'''

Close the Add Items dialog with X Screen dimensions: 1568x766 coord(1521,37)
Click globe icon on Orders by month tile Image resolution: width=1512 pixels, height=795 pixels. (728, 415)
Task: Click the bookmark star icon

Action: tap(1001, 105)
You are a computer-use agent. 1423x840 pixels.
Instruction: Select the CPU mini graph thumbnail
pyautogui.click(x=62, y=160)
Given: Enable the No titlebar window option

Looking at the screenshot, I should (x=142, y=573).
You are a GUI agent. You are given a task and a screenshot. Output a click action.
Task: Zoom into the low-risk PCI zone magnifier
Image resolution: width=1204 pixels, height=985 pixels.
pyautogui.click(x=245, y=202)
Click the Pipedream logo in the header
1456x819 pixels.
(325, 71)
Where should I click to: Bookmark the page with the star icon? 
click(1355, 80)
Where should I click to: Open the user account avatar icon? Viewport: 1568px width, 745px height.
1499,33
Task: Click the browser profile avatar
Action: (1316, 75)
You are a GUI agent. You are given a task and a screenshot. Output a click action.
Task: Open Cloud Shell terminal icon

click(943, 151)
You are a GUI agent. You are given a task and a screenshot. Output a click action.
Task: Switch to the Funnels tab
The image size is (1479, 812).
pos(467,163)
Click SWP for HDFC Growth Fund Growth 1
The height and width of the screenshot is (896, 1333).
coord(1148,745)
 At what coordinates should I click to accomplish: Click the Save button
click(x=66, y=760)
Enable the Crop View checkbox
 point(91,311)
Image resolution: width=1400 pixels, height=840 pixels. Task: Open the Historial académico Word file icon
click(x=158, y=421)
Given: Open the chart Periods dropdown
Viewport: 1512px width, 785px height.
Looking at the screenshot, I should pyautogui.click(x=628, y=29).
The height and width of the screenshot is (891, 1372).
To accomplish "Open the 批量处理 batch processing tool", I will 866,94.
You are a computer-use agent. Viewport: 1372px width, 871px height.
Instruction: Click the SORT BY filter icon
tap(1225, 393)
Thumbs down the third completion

'''

Every line in the records above with the string "computer" in it should be shown.

• [Output of the task]:
You are a computer-use agent. 1423x840 pixels.
You are a computer-use agent. Viewport: 1372px width, 871px height.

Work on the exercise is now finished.